Alternative sites for self-monitoring of blood glucose (SMBG) (e.g., forearm, abdomen, calf, or thigh) are currently being introduced in clinical practice (1). However, blood glucose (BG) concentrations by these methods may differ from those by traditional fingertip pricking (2–4). In an elegant study, Jungheim and Koschinski (3) demonstrated that BG measurements, at the forearm by three commercially available devices, showed a less steep increase after an oral glucose load and a delayed decline after insulin administration. In addition, Ellison et al. (4) showed similar findings, which were less adequately followed at the forearm after a standardized meal.
Given the patients’ preference for alternative-site SMBG, an appreciation mainly based on the avoidance of painful fingertip pricking (1), clinical application will certainly ensue and, thereby, will introduce a new problem, i.e., what glucose value is actually measured and how does this relate to reference values?
We compared capillary BG taken at the fingertip (Glucotrend; Roche Diagnostics, Mannheim, Germany) and the abdominal wall (Freestyle; Disentronic, S’ulzbach, Switzerland) in 12 healthy nondiabetic males (age 25 ± 11 years [mean ± SD], BMI 23.7 ± 3.5 kg/m2). The participants arrived at the outpatient clinic after an overnight fast. They were clamped on their fasting BG by a varying glucose infusion and received an intravenous insulin infusion of 30 mU · kg−1 · h−1. After 60 min, the glucose infusion was stopped and BG was allowed to drop to near hypoglycemic levels. Then, after BG was increased by intravenously administered glucose (20% by weight, 0.15 × body weight × 12 [ml]), which was intended to increase BG 12 mmol/l above the actual BG level, the glucose infusion rate was increased. BG was measured every 5 min at the abdomen and fingertip. This was done every minute for 15 min after the sudden increase in BG. The agreement in fingertip and abdominal BG measurements during the gradual decrement and the sudden increment in BG levels was evaluated by repeated measurement ANOVA. Abdominal BG measurement adequately followed the decline in BG measured at the fingertip (see figure). In contrast, abdominal BG concentrations were 10–18% lower than fingertip BG the first 15 min after the rise in BG (P < 0.01, see figure).

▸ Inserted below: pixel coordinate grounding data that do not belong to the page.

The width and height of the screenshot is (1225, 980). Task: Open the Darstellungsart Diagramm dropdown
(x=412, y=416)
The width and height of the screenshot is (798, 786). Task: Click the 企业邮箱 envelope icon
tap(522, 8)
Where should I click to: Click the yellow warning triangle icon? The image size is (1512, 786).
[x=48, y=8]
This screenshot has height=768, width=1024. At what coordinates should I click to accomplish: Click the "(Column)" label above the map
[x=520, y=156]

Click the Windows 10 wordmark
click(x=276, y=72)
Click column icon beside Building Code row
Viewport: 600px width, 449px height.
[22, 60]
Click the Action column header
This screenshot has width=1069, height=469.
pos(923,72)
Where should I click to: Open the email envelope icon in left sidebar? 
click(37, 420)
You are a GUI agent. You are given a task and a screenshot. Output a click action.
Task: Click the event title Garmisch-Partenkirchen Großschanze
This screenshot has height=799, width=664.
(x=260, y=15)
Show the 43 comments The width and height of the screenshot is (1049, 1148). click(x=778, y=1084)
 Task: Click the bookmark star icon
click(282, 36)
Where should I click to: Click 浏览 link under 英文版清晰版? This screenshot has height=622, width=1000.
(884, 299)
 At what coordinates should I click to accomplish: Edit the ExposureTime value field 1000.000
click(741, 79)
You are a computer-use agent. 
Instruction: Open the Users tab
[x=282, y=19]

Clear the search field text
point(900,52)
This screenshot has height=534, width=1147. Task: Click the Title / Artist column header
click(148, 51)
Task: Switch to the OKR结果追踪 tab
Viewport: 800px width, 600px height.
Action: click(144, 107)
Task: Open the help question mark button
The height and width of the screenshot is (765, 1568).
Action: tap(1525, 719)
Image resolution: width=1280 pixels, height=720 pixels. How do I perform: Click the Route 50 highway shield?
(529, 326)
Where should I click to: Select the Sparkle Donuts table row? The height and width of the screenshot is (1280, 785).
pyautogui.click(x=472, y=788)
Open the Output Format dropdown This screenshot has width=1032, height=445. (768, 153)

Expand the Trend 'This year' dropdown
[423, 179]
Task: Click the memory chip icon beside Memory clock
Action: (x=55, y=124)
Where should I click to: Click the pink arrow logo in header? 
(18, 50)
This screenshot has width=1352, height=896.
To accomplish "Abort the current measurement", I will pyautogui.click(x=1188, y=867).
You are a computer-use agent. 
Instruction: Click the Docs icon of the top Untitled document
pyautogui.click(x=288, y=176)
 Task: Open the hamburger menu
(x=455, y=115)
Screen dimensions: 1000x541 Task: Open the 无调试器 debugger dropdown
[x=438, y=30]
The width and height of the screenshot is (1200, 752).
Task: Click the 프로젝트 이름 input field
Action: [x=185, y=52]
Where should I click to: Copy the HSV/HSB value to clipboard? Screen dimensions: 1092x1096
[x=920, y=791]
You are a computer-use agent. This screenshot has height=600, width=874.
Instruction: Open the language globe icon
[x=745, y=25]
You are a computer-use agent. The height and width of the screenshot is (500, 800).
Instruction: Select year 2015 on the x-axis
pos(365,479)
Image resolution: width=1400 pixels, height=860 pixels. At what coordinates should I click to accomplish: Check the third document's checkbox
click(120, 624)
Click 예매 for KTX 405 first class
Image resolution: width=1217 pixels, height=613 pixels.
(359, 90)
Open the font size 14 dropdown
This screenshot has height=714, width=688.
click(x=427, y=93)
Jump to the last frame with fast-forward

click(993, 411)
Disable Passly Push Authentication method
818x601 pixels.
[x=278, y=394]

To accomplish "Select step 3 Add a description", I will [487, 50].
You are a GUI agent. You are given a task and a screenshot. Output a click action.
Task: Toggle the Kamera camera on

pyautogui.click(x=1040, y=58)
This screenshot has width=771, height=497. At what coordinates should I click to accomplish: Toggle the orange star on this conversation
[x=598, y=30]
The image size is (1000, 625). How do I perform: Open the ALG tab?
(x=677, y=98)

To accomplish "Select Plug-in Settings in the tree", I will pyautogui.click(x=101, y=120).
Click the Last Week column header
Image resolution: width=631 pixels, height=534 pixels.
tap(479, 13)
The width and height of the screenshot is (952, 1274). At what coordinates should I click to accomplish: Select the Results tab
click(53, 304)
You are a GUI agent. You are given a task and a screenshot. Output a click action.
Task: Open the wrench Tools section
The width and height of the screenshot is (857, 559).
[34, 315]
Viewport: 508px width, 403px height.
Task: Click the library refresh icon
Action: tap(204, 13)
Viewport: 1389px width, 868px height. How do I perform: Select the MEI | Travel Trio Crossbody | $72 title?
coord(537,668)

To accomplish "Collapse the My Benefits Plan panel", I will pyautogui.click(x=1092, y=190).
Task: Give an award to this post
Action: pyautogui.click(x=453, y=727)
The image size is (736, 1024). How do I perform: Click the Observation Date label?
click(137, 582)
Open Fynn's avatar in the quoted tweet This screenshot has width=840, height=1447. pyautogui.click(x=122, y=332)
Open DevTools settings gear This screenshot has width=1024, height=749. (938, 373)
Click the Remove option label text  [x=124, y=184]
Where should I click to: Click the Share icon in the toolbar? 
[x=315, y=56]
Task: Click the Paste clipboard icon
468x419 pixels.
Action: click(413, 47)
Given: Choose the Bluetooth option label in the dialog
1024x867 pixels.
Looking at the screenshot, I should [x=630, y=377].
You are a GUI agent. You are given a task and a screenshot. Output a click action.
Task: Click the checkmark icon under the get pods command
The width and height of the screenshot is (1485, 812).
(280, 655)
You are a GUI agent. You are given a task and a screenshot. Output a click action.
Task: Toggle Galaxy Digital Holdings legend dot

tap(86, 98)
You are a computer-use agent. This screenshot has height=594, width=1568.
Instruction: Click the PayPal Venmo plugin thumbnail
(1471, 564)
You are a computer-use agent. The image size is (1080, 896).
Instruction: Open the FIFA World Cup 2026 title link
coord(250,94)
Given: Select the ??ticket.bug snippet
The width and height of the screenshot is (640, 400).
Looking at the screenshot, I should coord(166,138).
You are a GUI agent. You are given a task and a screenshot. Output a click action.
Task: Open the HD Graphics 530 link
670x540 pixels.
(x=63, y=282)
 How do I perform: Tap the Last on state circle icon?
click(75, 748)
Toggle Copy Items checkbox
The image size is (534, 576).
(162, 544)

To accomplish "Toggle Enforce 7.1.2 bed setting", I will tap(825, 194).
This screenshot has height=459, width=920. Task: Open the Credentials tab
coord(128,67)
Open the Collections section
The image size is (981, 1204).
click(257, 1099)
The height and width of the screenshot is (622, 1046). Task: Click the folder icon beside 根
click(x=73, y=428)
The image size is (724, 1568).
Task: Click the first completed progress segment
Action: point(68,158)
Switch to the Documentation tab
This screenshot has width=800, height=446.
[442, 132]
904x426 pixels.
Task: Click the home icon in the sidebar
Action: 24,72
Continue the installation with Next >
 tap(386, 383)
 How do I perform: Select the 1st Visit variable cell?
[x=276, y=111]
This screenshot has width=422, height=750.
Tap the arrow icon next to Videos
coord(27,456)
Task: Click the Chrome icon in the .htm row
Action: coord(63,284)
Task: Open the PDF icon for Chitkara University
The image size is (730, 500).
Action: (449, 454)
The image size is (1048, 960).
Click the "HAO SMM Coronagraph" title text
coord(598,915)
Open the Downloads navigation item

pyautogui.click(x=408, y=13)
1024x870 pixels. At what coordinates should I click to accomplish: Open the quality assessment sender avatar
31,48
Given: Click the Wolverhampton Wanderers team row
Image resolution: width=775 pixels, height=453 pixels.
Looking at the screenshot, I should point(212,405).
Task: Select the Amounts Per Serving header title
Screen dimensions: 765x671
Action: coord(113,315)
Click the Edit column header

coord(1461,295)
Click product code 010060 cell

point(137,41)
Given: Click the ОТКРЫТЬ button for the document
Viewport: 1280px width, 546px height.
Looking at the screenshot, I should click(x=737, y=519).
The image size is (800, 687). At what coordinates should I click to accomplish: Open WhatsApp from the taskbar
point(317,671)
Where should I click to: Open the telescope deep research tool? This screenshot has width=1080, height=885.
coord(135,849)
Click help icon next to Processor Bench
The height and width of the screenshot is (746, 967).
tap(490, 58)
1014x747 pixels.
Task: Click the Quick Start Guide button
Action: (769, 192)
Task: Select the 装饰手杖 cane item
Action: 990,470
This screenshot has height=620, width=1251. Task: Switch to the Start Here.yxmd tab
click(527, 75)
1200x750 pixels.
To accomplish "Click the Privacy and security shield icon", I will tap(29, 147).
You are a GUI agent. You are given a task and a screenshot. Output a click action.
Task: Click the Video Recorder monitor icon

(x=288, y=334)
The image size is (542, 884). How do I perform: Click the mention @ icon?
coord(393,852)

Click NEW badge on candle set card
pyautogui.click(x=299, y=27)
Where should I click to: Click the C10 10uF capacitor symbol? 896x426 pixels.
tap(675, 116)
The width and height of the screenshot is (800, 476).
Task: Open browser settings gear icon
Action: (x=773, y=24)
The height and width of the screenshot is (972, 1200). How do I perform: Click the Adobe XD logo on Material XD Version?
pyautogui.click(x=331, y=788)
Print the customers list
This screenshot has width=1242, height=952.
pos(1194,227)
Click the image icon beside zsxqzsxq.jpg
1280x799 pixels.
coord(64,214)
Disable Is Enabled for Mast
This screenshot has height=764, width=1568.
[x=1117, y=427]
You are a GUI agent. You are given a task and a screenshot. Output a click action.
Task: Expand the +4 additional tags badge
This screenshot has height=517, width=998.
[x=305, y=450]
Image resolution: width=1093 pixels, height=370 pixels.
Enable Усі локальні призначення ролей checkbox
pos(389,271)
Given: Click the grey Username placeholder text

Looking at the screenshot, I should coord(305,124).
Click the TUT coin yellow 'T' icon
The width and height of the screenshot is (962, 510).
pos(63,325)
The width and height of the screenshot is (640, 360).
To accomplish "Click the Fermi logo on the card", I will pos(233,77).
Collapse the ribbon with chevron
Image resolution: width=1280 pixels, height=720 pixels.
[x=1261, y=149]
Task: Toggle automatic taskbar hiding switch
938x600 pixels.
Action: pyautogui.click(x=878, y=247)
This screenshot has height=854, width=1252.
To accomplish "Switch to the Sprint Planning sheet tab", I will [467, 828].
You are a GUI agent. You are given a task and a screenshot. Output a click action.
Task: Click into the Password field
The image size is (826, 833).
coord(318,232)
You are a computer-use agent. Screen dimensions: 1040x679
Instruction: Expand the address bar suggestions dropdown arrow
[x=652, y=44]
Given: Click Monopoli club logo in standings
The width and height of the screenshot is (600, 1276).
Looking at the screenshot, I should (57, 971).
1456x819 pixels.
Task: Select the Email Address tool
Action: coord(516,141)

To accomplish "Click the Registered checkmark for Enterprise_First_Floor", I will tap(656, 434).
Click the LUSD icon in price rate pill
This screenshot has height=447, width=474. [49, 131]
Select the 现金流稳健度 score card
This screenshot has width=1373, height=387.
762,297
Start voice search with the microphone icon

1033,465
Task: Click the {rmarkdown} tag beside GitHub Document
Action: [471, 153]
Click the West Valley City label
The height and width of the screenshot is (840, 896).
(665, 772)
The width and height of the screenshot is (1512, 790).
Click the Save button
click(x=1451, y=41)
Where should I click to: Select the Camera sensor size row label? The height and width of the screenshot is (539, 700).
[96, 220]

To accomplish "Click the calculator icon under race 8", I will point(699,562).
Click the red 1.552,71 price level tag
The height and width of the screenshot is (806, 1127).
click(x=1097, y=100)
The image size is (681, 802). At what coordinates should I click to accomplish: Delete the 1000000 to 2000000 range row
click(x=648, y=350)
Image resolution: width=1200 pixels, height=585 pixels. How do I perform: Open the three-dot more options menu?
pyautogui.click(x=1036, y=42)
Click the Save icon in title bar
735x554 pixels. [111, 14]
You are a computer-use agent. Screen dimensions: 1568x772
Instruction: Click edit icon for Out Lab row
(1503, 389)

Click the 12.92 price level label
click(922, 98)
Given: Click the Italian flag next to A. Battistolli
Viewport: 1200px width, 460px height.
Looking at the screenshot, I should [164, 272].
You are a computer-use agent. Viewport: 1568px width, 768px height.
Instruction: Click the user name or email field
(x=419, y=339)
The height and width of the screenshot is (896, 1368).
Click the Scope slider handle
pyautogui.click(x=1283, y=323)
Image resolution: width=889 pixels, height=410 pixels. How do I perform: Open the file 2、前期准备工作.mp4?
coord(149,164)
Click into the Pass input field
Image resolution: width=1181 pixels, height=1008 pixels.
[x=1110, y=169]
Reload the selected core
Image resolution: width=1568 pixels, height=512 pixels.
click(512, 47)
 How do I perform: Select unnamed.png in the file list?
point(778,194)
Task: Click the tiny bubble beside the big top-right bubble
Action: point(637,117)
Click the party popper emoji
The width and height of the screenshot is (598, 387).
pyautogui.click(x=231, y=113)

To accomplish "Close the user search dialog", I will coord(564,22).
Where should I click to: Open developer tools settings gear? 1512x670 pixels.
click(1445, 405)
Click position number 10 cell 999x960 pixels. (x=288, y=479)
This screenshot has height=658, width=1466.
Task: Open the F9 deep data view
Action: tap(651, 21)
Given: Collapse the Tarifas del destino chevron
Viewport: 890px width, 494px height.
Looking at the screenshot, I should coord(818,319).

Our finding that an increase in BG was less well followed by abdominal BG measurements supports the contention of Jungheim and Kochinsky (3) that alternative-site SMBG differs from classic finger pricking. It illustrates the existence of tissue-specific differences in glucose kinetics, and we previously noted that distribution effects may play a role in abdominal BG measurements (6,7). Obviously, compartment-dependent glucose characteristics should be taken into account with alternative-site SMBG. One solution is adjustment of glucose values generated from alternative sampling sites (forearm, abdomen, thigh, or calf) to arterial or nearby fingertip capillary values, known as the golden reference, and this was actually done in the report of Jungheim and Koschinski (3). Another approach could be that BG measurements are interpreted according to the site-specific characteristics. For instance, hypoglycemic episodes were more protracted in abdominal subcutaneous adipose tissue (8), suggesting that clinically relevant tissue glucopenia may be overlooked by conventional BG measurements. This illustrates that alternative sites may be preferable as they may better reflect tissue glucose homeostasis. Therefore, we challenge the view that fingertip capillary BG is the only reference in denoting BG excursions. We are entering a new era of BG monitoring with the first available glucose sensors that will provide us with a wealth of data on previously unavailable BG excursions, but at the same time confront us with compartment-specific differences in BG concentrations from traditional fingertip pricking.